Rearview Fridays: Folk Art Eggs, Pysanka-styles!

I made this pair of folk-arty pysanky for my mom about 17 years ago. And she still has them! They dried, they didn’t rot, amazing. I was super-duper into folky-hippie-arty suns and moons at the time as you can see! I couldn’t believe it when I saw them at her house a couple of months  ago. But I should back up and tell you how I learned this Ukrainian art form in the first place …

When I was almost too old to for summer camp I went to a day camp that blew my mind. We got to be pioneers for 5 whole days at the Ukrainian Cultural Heritage Village! I did it for 2 or 3 years I think, and then I worked as a volunteer ’cause I was too old to be a camper but I really wanted to be a pioneer at least once per summer still. And then I worked as a leader of the program, because I could not get enough of being a pioneer! I still love a good historic site, but the UCHV has never been topped for me. If you’re ever in the Edmonton area, you must go, it’s an unforgettable experience. You will be forever moved by the tenacity of the settlers of Western Canada and the richness of the culture that the Ukrainians carried with them over the brutal miles of untamed Canada.

Here I am at the Ukrainian Cultural Heritage Village on the old ferry, circa 1996. Can you think of a more beautiful place to work and be? The town site is in the background.

Honestly, those were some of the best days of my life. Both campers and program leaders (along with the interperters there) dressed in historically accurate clothing. For the ladies that meant brown cotton stockings held up with penny garters, cotton bloomers and slips and drop-waisted cotton print dresses. And to top it off, hustkas, the colourful, flowered woollen headscarves.

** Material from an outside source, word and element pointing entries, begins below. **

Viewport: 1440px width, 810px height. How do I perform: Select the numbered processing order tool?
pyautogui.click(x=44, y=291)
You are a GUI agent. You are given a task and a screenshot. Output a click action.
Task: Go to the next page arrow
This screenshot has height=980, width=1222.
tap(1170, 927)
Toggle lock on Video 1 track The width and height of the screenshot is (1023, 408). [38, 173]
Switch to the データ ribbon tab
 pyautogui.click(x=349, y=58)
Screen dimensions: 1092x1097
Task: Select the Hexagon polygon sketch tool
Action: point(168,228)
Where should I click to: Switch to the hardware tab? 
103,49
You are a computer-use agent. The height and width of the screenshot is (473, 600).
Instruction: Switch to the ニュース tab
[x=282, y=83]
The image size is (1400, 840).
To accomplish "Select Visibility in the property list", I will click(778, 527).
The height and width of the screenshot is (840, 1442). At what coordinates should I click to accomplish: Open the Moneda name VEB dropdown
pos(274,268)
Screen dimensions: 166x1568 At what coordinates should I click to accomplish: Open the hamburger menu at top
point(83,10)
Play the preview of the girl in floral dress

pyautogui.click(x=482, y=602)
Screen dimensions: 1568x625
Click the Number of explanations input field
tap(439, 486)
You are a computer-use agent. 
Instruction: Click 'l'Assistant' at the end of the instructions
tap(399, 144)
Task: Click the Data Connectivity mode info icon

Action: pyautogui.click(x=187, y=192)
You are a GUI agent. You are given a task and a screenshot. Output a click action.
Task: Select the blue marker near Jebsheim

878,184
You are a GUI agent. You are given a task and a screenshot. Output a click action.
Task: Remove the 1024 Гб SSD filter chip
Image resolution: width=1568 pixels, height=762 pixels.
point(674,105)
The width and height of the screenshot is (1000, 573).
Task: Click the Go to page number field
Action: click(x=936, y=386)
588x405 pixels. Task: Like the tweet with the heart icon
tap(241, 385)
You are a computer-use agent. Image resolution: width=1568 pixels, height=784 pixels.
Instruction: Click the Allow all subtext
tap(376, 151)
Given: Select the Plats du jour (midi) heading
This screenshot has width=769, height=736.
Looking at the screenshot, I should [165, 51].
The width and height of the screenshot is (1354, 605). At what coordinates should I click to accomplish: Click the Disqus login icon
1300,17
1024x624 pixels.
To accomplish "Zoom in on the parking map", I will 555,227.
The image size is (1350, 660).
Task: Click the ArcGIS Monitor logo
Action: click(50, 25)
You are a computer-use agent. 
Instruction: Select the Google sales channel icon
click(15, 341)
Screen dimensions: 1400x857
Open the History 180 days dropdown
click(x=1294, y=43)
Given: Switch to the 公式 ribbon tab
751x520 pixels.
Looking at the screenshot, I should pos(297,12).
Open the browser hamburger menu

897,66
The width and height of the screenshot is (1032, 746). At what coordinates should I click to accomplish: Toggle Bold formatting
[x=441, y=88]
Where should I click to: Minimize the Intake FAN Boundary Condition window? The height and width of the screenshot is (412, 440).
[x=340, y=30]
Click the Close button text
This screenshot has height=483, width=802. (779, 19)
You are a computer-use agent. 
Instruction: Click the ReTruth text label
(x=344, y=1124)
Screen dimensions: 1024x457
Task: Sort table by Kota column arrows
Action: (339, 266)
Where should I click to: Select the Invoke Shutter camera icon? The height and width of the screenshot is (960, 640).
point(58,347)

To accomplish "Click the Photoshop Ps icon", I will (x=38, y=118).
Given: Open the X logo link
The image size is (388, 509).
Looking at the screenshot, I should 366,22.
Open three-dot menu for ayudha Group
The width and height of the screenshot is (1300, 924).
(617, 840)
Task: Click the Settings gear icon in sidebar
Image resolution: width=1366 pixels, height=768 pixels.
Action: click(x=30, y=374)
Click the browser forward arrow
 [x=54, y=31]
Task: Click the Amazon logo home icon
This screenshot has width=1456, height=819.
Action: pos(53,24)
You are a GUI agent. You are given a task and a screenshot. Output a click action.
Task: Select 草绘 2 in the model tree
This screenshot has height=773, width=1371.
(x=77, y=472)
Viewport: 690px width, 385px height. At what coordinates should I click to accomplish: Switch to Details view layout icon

We became members of the families in the farm and town sites, we ground grain, “shopped” at the old store, fed animals, made meals from scratch, fetched water, rode in wagons and old cars, smithed tiny horseshoes, weighed grain at the elevator, dipped candles, packed ice in the ice chest, pumped gas at the hand pump, sent out Morse code messages at the train station, went to school and church (there are 3 varieties on the historic site there!) Can you think of a better way to spend a summer? I cannot. It was the best summer job ever.

And each week we made Pysanky, Ukrainian Easter eggs. Witness Susan in heaven. Beeswax melting, pots of dye waiting, delicate eggs ready for art. We worked from traditional Ukrainian patterns, though none of mine have survived. I did get my own kystka (if you scroll down in the link you’ll see beautiful eggs and then some lovely hands working with a kystka), the tool for drawing with heated beeswax on the eggs.

Each pysanka is made with a process exactly like batik. A layer of beeswax is drawn on the egg to seal in the white of the original surface, then the egg is dyed the lightest colour you want (traditionally yellow).  Next a layer of wax designs over the yellow seal it in, then it’s dyed orange, draw, dye red, draw and so on through to black (or whatever your darkest colour will be). Then all the wax is heated and wiped away and a colourful egg appears, its magic, alchemy really! For these eggs I evidently drew the entire piece on the white egg and then layered the dye colours.

And lastly, you really should check out the Giant Pysanka in Vegreville, Alberta. Happy weekend!